• [TRY IT]
In the reply, include exactly the lines of the entries below from the first to the line with "Given: Click the gallery", that line included.

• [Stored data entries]
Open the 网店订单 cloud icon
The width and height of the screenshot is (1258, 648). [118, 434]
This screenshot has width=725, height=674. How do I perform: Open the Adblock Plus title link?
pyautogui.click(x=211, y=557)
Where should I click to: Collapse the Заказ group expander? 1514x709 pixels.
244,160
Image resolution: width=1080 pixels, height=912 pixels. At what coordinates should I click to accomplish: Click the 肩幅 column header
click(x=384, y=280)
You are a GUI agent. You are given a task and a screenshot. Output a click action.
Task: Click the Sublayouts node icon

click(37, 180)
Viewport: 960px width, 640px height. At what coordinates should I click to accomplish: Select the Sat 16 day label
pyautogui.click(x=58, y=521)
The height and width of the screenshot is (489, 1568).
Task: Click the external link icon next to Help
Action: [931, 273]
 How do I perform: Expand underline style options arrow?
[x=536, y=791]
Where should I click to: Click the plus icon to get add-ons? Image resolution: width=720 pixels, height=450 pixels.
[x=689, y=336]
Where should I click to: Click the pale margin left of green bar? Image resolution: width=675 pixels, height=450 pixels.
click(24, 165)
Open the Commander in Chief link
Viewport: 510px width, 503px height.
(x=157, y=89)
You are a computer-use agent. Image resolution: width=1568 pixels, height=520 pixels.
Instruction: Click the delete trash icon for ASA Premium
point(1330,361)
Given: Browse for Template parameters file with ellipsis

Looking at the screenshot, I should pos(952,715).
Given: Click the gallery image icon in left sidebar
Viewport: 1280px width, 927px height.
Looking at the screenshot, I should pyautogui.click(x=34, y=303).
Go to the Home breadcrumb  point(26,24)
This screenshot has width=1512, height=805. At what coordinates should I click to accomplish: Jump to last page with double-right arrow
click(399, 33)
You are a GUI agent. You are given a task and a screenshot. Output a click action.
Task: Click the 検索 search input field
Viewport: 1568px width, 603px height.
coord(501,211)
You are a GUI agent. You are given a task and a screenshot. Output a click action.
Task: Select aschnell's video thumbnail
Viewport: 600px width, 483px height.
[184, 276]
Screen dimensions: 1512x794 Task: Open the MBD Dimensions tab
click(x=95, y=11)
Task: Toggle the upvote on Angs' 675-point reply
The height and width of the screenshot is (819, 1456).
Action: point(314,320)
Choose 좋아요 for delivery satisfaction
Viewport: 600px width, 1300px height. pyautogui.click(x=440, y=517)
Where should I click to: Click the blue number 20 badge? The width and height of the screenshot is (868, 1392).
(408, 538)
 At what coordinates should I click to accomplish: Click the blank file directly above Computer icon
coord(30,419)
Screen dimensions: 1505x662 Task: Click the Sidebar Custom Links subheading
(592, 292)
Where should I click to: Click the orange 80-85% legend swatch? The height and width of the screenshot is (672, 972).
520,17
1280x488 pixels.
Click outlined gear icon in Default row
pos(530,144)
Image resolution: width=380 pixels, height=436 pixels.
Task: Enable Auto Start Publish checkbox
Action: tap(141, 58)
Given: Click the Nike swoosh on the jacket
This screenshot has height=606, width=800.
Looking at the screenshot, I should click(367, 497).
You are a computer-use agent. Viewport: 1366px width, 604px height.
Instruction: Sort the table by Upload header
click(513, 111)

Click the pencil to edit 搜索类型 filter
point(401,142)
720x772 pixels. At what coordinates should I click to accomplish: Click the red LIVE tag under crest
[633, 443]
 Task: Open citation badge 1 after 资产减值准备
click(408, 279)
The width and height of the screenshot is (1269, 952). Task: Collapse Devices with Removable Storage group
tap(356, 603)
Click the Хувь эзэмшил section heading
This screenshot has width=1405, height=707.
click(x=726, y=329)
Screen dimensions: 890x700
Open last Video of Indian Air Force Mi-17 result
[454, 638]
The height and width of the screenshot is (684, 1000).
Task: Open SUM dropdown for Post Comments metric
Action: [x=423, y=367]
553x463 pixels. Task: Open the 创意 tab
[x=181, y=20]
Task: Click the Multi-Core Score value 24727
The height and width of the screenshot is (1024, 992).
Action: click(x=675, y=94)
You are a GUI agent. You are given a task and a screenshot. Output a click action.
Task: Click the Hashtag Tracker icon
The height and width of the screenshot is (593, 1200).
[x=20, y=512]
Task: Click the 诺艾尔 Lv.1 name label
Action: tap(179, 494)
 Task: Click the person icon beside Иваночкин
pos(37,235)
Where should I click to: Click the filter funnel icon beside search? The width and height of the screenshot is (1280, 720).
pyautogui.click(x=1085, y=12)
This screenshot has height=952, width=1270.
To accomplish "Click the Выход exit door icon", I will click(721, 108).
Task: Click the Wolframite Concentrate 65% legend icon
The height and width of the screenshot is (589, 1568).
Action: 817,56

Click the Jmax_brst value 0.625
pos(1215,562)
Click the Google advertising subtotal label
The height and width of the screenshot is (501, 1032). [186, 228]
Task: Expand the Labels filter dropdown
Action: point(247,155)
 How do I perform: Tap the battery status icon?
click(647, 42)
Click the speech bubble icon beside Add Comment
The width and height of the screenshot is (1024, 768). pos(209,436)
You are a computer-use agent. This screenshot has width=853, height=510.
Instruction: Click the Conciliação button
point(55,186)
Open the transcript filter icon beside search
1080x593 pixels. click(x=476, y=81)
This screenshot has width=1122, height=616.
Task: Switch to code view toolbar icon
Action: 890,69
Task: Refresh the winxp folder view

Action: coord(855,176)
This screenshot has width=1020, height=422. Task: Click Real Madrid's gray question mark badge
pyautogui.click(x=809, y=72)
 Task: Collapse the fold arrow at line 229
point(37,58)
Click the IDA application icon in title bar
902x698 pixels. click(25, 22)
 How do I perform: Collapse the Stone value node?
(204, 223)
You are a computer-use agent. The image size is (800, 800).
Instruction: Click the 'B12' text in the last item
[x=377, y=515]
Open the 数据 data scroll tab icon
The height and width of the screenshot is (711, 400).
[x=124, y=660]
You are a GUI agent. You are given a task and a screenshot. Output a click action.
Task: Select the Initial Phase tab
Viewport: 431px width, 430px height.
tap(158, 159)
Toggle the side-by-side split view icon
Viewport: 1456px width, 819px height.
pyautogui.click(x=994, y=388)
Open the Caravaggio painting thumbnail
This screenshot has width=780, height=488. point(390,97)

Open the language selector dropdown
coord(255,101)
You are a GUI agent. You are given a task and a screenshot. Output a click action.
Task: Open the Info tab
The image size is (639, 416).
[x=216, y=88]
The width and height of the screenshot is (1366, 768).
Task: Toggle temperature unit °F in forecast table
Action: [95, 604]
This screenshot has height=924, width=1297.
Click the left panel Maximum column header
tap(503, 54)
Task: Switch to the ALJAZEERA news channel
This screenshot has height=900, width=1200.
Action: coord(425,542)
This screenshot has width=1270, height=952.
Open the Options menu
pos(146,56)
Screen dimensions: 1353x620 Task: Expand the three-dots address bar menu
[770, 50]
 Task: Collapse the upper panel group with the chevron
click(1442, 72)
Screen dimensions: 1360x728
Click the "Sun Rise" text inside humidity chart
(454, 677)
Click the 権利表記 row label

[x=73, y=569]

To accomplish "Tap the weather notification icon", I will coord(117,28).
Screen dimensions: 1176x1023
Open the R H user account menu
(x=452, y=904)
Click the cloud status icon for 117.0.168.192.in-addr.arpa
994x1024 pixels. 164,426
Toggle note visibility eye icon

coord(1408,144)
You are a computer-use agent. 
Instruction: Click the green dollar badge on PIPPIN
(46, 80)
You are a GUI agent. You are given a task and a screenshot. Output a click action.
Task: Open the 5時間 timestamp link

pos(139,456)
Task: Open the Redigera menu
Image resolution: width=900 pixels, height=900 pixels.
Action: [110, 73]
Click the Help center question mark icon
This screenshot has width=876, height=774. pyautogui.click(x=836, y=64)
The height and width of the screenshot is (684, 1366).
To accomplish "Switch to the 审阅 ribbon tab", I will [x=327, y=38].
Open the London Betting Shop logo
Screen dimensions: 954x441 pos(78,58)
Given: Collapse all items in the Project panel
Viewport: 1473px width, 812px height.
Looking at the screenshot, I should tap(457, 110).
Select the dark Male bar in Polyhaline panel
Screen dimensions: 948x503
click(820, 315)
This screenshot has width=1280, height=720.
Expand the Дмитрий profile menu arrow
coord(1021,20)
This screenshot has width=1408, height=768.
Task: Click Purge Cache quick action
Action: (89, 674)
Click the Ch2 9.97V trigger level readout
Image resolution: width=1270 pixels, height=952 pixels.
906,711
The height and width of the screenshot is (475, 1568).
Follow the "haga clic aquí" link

• [THE ANSWER]
Open the 网店订单 cloud icon
The width and height of the screenshot is (1258, 648). [118, 434]
This screenshot has width=725, height=674. How do I perform: Open the Adblock Plus title link?
pyautogui.click(x=211, y=557)
Where should I click to: Collapse the Заказ group expander? 1514x709 pixels.
244,160
Image resolution: width=1080 pixels, height=912 pixels. At what coordinates should I click to accomplish: Click the 肩幅 column header
click(x=384, y=280)
You are a GUI agent. You are given a task and a screenshot. Output a click action.
Task: Click the Sublayouts node icon

click(37, 180)
Viewport: 960px width, 640px height. At what coordinates should I click to accomplish: Select the Sat 16 day label
pyautogui.click(x=58, y=521)
The height and width of the screenshot is (489, 1568).
Task: Click the external link icon next to Help
Action: [931, 273]
 How do I perform: Expand underline style options arrow?
[x=536, y=791]
Where should I click to: Click the plus icon to get add-ons? Image resolution: width=720 pixels, height=450 pixels.
[x=689, y=336]
Where should I click to: Click the pale margin left of green bar? Image resolution: width=675 pixels, height=450 pixels.
click(24, 165)
Open the Commander in Chief link
Viewport: 510px width, 503px height.
(x=157, y=89)
You are a computer-use agent. Image resolution: width=1568 pixels, height=520 pixels.
Instruction: Click the delete trash icon for ASA Premium
point(1330,361)
Given: Browse for Template parameters file with ellipsis

Looking at the screenshot, I should pos(952,715).
Given: Click the gallery image icon in left sidebar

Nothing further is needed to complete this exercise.